Methods: A nested case/control sub-study was designed from an observational cohort of recurrent TB in HIV-infected persons. Intensified case finding using induced sputum for microbiological diagnosis of recurrent TB was done during 3 years of follow-up. Nonprogressors (controls who remained disease-free, n = 86) were matched 2:1 to progressors (recurrent TB cases, n = 43). mRNA expression of the 11 gene signature was measured in PBMC by qRT-PCR.
Results: The signature predicted recurrent TB within 3 months of diagnosis (AUC, 0.72 (95% CI, 0.58-0.85), p=0.004), but not at time points more distal. Most participants were asymptomatic at time of diagnosis (58%), suggesting detection of subclinical TB disease. Signature scores were associated with HIV viral load but not CD4 counts and high viral load decreased the specificity of the signature for predicting recurrent TB.

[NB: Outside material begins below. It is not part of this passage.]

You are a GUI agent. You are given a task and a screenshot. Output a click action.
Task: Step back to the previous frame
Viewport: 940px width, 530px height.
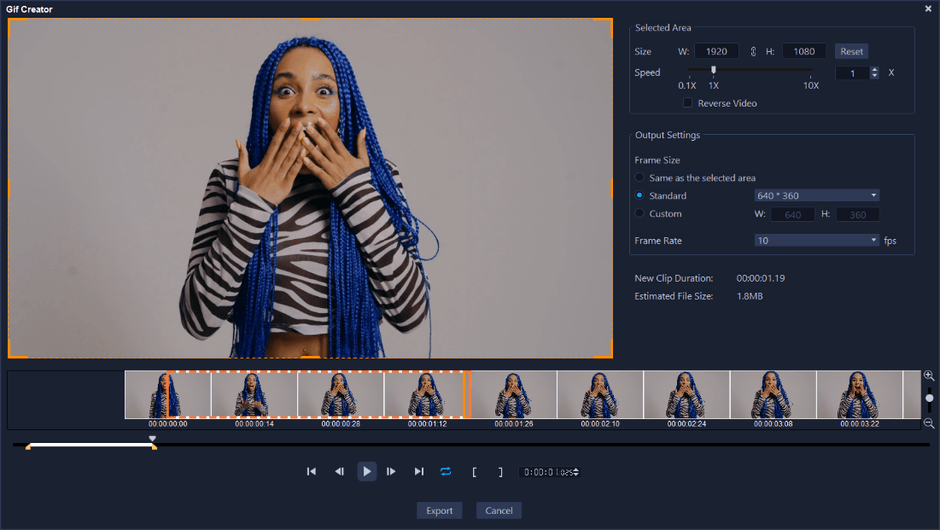coord(339,471)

Conclusions: The 11-gene signature could detect subclinical TB in HIV-infected persons on ART within 3 months of microbiological diagnosis. Signature performance was better in persons with effectively suppressed HIV load due to a lower number of false positives, highlighting the need for integration of HIV and TB care for effective clinical management of TB.
Fatoumatta completed her undergraduate studies at the University of The Gambia where she studied for a double major in Biology and Chemistry. Upon graduation, she joined the Medical Research Council The Gambia unit where she worked in various positions in the infant immunology lab from 2010 to 2014. During this time, she enrolled for a part-time MPhil at the Open University (UK) which she successfully completed within two years of enrolment. She later joined the South African Tuberculosis Vaccines initiatives as a PhD student in 2015. Her PhD focused on the use of transcriptomic signatures of TB risk in people living with HIV. She is now a postdoctoral researcher at the MRC unit The Gambia at LSHTM, where she is continuing her work on TB. Her main interests lie in biomarker development for TB disease and TB in people living with HIV.